He's mostly right, and the implications are uncomfortable.

The honest version of what most agent frameworks do is workflow orchestration. Define tasks, chain them, route data, add conditional logic, call APIs. We've been doing this since Zapier was a Y Combinator demo. The new bit was that the orchestration target — an LLM — was novel enough that existing tools hadn't adapted. So new tools filled the gap.

Two years is not a moat. It's a head start.

Now Claude ships desktop connectors and agent skills. OpenAI launches Frontier as an enterprise agent platform. Zapier and Make add reasoning layers on top of a decade's worth of integrations. The frameworks are caught in the middle, and the middle is thinning.

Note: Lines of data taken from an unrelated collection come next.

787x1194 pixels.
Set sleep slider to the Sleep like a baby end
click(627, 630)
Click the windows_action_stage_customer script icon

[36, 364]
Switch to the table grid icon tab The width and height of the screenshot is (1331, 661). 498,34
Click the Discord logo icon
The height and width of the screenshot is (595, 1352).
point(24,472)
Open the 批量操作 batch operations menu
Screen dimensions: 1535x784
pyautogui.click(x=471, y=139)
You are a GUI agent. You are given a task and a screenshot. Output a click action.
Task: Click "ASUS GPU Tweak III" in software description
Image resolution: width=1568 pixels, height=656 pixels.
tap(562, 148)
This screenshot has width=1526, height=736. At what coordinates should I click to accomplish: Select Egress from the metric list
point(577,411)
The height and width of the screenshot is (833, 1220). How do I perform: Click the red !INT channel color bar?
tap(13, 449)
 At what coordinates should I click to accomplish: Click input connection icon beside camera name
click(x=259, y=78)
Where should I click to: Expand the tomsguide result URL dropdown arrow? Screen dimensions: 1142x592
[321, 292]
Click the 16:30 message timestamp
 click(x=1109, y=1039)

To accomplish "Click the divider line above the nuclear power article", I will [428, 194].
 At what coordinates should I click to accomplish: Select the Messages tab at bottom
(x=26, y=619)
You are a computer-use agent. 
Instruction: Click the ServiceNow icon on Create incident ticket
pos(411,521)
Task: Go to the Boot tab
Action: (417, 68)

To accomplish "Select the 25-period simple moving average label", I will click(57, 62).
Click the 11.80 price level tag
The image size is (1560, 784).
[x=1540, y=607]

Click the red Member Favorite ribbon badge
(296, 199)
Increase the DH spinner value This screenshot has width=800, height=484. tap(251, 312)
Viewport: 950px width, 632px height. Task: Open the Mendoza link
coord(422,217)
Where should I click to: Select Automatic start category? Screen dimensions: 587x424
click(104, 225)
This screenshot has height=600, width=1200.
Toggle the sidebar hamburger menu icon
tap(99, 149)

Kipkemboi's best observation is about who actually sticks with these frameworks long-term: consultancies. System integrators who white-label agentic transformation for clients. That's a real business, but it's not the venture-scale platform play that got pitched in 2023. When your most loyal customers are intermediaries who'll swap you out the moment something better ships, you're a tool, not a platform.

Where I'd push back: the piece assumes AI labs will execute well on the platform layer. History is less generous on this point. Google has been shipping AI capabilities for years without dominating orchestration. OpenAI's enterprise tooling track record is young and unproven. The labs want to own the full stack. Wanting it and delivering it reliably at enterprise scale are different conversations entirely.

There's also a quieter point the piece doesn't quite make. The orchestration problem doesn't vanish when the current crop of solutions gets outflanked — it moves. Infrastructure categories get compressed and re-emerge at a different layer of abstraction all the time. The interesting question isn't whether LangChain survives at its current valuation. It's where the next coordination problem surfaces that neither labs nor automation platforms are positioned to solve.

But the core read is correct. Agent frameworks were an infrastructure response to a temporary gap in the market. The gap is closing. What remains is open-source community projects and niche developer tools — both viable, neither venture-scale.

The smartest founders in this space already know. The ones still pitching "the orchestration layer for the agentic era" are selling a map of a country that's being annexed from both borders.